In your excellent editorial (''Backlash likely on school report cards'', June 29, p8) you rightly stress the right of parents to accurate information on scholastic achievement in choosing a school for their children.
Teachers' unions oppose the publication of data which will allow the formation of crude ''league tables''. But we must never forget that many parents, not to mention the brighter students, already form their own ''league tables''. If they take an interest in educational issues they soon know very well whether their children are learning to read and write and calculate numbers fluently, and whether the teachers are really helping them, or just providing riot control or child minding.
Parents who care about education should turn off the TV at dinner and talk to their children about what happened at school, listen to what they say, and discuss it with other parents.
The results in national literacy and numeracy tests will only confirm what parents already discover for themselves, if they are really interested.
Robert Willson, Deakin
Your editorial (June 29, p8) noted that teacher unions support a parental-ignorance-is-bliss approach to school testing because different schools receive different sorts of kids.
In effect, dud kids produce dud results, and ranking results will only embarrass them. Better to leave them in under-educated peace. Differing learning capabilities can be accommodated in many statistical ways.
For example, we could assess children both on entering and leaving the school, then rank schools by the percentage value they add to knowledge and skills. Or we could classify schools into socioeconomic or performance strata, based on, say, catchment post codes or school-entry tests, then compare like-with-like in final-year testing.
What teacher unions are really saying, by pointing at the kids, is that there is no such thing as a dud teacher. And even if there were, they sure don't want those paid-up union members being embarrassed.
Tom Waring, Ainslie
Thank you, David Stephens (Letters, June 24) for so clearly and comprehensively listing the many, activities that University of Canberra teachers, in effect, contribute voluntarily in the course of their employment.
Teachers in the schools sector could add much more to this list behaviour management, pastoral care, parent-teacher interviews, overnight excursions, an endless schedule of endless meetings, and so on.
Where school teachers differ significantly from his experience is in the hourly rate $95.70 an hour is something we could only dream about. Twenty in a class is another dream.
While the ACT Government continually refuses to address the abject wages and conditions under which its teachers work, one is reminded of the likelihood that we could open a wonderful new school building, but find that there are no teachers all having accepted better offers.
Philip Rasmus, Australian Education Union
Bridge defence
May I respond to just a few of the critics who have lined up to bag my view on the Immigration Bridge?
John Holland (Letters, June 18) says the bridge would ''endanger the lives of sailors''. This is nonsense. How can he say that when he doesn't even know the design? Why will Immigration Bridge be a killer when Commonwealth Avenua and Kings Avenue bridges aren't?
He goes on the say that there is no need for a pedestrian bridge. Perhaps, but is there a ''need'' for any monuments?

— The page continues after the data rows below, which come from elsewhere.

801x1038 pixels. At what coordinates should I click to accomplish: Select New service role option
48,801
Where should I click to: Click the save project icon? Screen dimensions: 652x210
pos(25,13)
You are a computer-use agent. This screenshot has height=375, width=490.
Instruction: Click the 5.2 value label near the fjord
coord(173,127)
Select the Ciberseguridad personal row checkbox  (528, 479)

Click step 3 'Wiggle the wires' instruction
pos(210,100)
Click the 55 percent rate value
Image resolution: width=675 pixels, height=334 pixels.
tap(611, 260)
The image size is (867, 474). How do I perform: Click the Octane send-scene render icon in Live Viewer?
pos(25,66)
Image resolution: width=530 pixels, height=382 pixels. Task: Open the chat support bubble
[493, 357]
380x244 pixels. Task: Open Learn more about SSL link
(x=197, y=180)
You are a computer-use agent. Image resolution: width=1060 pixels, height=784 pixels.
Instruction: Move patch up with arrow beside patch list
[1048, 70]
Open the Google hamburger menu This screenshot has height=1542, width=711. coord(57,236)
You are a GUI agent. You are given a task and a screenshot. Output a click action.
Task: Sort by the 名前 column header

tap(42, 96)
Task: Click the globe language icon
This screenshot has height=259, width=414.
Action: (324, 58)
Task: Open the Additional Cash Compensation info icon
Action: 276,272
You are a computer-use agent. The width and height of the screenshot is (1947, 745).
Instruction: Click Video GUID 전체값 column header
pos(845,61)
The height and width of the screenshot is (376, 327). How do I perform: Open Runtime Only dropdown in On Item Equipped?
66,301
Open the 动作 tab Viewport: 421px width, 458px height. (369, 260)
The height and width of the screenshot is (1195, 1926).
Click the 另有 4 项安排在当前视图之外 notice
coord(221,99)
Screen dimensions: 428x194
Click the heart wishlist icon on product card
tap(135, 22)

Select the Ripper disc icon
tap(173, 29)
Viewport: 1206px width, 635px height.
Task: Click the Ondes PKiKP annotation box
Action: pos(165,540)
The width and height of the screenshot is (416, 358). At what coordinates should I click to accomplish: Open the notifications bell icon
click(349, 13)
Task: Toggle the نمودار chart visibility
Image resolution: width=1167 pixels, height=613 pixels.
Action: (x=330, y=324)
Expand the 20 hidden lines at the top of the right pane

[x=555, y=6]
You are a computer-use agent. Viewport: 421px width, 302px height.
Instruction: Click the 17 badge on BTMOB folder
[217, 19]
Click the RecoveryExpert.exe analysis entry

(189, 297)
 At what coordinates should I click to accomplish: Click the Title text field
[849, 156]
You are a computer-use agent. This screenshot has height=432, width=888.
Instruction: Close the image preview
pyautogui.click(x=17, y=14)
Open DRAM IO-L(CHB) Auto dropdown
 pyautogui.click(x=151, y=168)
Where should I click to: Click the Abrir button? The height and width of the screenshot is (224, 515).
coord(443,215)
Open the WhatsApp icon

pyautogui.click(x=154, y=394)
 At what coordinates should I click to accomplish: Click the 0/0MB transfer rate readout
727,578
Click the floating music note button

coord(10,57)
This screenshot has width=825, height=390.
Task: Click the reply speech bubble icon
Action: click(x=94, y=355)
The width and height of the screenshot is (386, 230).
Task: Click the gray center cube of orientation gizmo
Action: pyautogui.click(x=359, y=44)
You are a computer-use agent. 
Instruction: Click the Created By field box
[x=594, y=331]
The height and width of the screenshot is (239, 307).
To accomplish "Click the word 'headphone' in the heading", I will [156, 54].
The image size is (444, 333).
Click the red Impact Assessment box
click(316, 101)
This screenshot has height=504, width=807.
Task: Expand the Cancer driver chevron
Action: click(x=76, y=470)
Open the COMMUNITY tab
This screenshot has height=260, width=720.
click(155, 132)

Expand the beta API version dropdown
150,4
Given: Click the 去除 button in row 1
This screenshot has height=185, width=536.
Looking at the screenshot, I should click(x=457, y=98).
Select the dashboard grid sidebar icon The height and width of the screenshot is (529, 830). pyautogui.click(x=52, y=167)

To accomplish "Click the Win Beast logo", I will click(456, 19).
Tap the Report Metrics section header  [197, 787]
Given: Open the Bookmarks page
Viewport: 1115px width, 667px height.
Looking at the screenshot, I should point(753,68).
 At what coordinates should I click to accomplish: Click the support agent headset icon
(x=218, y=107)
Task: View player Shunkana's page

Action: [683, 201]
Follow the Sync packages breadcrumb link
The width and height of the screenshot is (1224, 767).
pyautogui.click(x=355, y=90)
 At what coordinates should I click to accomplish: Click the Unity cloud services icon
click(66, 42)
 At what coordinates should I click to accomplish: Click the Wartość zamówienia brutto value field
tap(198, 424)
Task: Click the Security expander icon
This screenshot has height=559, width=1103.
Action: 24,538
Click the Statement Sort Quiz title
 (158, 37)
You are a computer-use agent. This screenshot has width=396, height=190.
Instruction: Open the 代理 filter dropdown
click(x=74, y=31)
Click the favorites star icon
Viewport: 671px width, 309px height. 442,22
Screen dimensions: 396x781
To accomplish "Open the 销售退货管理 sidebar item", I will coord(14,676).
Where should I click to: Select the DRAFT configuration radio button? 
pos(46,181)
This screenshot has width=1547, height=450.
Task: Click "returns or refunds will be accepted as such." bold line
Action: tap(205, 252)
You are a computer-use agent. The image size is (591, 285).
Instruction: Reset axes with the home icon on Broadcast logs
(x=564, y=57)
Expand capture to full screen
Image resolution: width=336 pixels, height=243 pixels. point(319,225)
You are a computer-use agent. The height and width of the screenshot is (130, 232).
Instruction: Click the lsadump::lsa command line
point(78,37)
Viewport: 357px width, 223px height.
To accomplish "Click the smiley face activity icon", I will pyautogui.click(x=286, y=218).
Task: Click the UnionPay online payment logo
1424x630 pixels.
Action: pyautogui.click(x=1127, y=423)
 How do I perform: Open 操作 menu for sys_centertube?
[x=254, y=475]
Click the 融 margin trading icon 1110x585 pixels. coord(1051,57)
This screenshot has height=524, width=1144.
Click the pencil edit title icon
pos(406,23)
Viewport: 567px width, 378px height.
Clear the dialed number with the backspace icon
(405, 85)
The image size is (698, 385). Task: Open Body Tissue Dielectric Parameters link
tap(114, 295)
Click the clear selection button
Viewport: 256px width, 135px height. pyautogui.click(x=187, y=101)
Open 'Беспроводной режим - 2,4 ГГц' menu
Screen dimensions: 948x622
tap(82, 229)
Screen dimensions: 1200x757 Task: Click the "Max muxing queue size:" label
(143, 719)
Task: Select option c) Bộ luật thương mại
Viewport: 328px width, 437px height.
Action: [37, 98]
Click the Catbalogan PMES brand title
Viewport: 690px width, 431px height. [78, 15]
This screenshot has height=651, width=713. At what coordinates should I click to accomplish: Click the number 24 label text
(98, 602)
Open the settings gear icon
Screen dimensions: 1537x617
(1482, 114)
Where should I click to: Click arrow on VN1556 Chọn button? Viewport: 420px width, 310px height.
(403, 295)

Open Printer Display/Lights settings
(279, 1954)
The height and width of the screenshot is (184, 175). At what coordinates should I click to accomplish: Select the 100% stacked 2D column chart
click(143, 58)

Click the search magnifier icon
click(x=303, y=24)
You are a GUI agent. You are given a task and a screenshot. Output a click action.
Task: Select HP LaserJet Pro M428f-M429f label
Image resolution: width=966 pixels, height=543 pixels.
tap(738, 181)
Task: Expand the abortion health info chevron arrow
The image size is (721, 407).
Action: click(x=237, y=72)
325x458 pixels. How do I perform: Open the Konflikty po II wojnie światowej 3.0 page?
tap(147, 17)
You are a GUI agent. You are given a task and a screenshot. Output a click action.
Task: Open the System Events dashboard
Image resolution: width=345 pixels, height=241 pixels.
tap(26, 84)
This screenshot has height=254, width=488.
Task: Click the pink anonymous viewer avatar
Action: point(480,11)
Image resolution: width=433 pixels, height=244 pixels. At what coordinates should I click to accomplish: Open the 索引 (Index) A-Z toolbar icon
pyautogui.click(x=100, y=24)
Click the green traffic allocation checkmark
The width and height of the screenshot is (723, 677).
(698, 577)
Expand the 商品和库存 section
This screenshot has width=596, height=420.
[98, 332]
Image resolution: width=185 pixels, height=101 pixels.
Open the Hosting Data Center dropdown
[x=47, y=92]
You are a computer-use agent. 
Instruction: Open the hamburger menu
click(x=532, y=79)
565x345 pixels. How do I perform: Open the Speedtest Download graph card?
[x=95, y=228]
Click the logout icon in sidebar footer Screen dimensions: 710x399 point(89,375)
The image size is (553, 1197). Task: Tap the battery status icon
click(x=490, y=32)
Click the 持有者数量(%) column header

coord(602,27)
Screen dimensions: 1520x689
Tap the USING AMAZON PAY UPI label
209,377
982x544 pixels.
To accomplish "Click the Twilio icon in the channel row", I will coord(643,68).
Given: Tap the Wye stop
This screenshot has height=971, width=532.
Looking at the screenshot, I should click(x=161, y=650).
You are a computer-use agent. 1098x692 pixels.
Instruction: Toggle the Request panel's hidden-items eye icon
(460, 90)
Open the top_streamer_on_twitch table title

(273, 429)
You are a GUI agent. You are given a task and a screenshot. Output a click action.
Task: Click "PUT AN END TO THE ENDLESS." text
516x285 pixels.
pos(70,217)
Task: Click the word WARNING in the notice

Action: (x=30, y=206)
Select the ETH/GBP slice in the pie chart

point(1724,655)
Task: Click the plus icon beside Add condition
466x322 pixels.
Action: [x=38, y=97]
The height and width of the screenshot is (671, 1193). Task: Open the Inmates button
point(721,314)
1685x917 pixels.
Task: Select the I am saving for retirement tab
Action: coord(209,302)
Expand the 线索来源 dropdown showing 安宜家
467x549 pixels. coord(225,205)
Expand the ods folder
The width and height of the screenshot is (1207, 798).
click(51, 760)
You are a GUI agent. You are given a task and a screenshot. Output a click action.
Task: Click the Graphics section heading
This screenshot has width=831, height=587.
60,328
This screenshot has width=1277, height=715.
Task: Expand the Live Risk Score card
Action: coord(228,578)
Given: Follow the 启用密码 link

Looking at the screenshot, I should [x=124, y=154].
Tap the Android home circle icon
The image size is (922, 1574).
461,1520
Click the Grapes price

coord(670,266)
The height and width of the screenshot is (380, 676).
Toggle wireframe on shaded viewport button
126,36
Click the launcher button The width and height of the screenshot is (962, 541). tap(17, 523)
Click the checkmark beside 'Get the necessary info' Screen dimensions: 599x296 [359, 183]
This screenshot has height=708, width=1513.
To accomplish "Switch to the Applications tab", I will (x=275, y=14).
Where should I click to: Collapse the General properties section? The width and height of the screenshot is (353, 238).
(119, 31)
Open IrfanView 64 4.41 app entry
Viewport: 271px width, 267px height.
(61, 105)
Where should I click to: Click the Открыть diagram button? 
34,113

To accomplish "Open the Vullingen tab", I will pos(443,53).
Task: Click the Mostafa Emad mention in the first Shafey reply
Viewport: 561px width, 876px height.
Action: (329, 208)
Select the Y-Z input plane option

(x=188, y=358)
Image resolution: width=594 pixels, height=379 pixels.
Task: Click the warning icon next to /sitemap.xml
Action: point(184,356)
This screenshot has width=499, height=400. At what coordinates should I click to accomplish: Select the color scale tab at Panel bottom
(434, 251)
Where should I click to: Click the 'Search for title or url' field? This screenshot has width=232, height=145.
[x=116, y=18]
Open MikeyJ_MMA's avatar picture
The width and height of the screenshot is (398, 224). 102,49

We don't ''need'' public artworks but they can provide any city great enrichment. He adds that Walter Burley Griffin didn't ''envisage a pedestrian bridge being built to compete with'' Commonwealth Avenue Bridge. Since when do footbridges ''compete'' with road bridges?
The National Trust's Peter Dowling (''Bridge assertion disputed'', June 17, p2) suggests the Griffin vision for the lake crossing was so different to the present proposal that the Griffins would have repudiated the latter. The fact remains that the Griffin design contemplated a crossing of the lake from what is now the Acton Peninsula to the southern shore of the lake, at about this point.
But Dowling's assertion is sophistry. Is he seriously implying that a bridge in exactly the form Griffin proposed it would be acceptable to the National Trust, or any of the other array of critics? Hardly.
John Hosking (Letters, June 22) claims ''substantial public funding will be required to implement this proposal''. Not so. The proponents of the bridge plan a community-funded monument, a refreshing change to the approach adopted for all our other memorials.
Finally, Lynne Bentley (Letters, June 22) suggests the only way to give the bridge a ''fair go'' is to build it and then knock it down if it doesn't make the grade. There is an easier way: wait till the bridge has actually been designed, then pass judgment.
In making her suggestion, she joins the all-too-numerous ranks of naysayers our city produces, ready to strike down ideas for change almost as soon as they appear in our midst.
My point is this: we have laws which afford protection and fair process to those who want to put up new ideas for Canberra.
Let's allow those laws and processes to take their course.